Case law update
Health and safety used to be a minority sport but it's now on everyone's radar. Not just that all businesses have suddenly had to engage with government guidance on occupational safety, from COVID-secure workplaces and home risk assessments to mental health audits, it's also that the more obscure provisions of the Employment Rights Act 1996 are coming out of the woodwork.
Facts
Take the case of Sinclair v Trackwork Limited (UKEAT 0129/20). It perfectly illustrates how someone charged with carrying out health and safety activities can, for want of a better phrase, rub people up the wrong way. Mr Sinclair was employed as a track maintenance supervisor and was designated to carry out health and safety activities, implementing a track safety standard. He executed his duties diligently, many of his colleagues felt too much so. He encountered resentment over his zealousness and relationships with his colleagues broke down. His employer, noting that a loyal workforce had been demoralised by the way he had managed his duties, decided to dismiss Mr Sinclair in response to the 'friction' for what it characterised as a personality clash.
Decision
Mr Sinclair brought a claim for automatically unfair dismissal on health and safety grounds, under section 100 of the Employment Rights Act 1996. An employment tribunal found that the principal reason for his dismissal was not carrying out health and safety duties, it was the manner in which he had carried them out. Mr Sinclair appealed to the EAT who found that he had been automatically unfairly dismissed. The EAT indicated that the fact of carrying out his health and safety duties was not properly separable from the manner in which he had carried them out. It would undermine the protection offered by this provision if an employer could easily rely on this distinction. The EAT provided clear guidance that:
- the scope of the protection afforded by s100(1) of the 1996 Act is broad
- activities carried out pursuant to a designation under s.100 will be protected and the manner in which such activities are undertaken will not readily provide grounds for removing that protection
- however, conduct that is, for example, wholly unreasonable, malicious or irrelevant to the task in hand could mean that the employee loses the protection.
- - - - - - -
_What this exercise asks_
1. In the case law update, what position was Mr Sinclair employed in?
2. From the case law update, quote everything from "Case law update" down to "of the woodwork.".
3. Decide whether each statement agrees with the case law update, answering yes or no and quoting the words that settle it: (a) Mr Sinclair's claim was brought under section 100 of the Employment Rights Act 1996. (b) The employment tribunal found that Mr Sinclair had been automatically unfairly dismissed. (c) The employer characterized the dismissal as a response to a personality clash.

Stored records
- - - - - - -
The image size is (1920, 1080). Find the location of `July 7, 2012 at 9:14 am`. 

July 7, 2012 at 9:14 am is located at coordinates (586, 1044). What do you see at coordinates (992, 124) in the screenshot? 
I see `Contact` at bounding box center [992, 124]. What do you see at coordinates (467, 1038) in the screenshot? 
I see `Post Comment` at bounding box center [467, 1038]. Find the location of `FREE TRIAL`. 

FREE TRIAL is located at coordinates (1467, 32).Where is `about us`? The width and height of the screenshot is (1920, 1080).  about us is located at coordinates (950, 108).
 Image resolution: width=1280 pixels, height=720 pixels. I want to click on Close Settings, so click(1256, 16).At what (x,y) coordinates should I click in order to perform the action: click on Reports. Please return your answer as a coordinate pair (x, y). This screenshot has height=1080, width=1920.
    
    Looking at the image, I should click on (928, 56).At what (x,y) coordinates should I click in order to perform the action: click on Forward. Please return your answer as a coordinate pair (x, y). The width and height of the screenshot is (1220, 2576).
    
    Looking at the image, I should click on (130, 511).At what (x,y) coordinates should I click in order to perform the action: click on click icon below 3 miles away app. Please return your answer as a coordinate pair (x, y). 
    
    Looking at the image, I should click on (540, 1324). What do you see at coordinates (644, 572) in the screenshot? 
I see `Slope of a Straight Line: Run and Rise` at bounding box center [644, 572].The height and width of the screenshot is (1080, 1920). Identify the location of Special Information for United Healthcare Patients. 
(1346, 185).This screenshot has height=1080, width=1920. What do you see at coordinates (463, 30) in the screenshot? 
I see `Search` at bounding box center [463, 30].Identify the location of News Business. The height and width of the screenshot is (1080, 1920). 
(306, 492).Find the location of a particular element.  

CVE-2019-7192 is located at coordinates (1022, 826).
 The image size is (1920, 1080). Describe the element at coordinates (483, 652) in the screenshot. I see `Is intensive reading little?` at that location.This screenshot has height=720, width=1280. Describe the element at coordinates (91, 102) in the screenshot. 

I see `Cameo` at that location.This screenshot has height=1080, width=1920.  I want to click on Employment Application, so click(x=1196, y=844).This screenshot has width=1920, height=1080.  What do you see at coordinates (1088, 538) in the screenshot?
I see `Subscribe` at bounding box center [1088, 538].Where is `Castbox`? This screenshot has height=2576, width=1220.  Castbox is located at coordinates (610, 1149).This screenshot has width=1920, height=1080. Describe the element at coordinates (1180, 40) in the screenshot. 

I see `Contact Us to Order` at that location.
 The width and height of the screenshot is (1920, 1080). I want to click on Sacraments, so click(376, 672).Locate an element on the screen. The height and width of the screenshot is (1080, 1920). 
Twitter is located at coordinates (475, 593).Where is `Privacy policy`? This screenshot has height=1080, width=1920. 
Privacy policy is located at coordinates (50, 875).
- - - - - - -
_Solution set_
1. Track maintenance supervisor.

2.
Case law update
Health and safety used to be a minority sport but it's now on everyone's radar. Not just that all businesses have suddenly had to engage with government guidance on occupational safety, from COVID-secure workplaces and home risk assessments to mental health audits, it's also that the more obscure provisions of the Employment Rights Act 1996 are coming out of the woodwork.

3.
(a) Yes: "under section 100 of the Employment Rights Act 1996"
(b) No: "An employment tribunal found that the principal reason for his dismissal was not carrying out health and safety duties, it was the manner in which he had carried them out."
(c) Yes: "for what it characterised as a personality clash"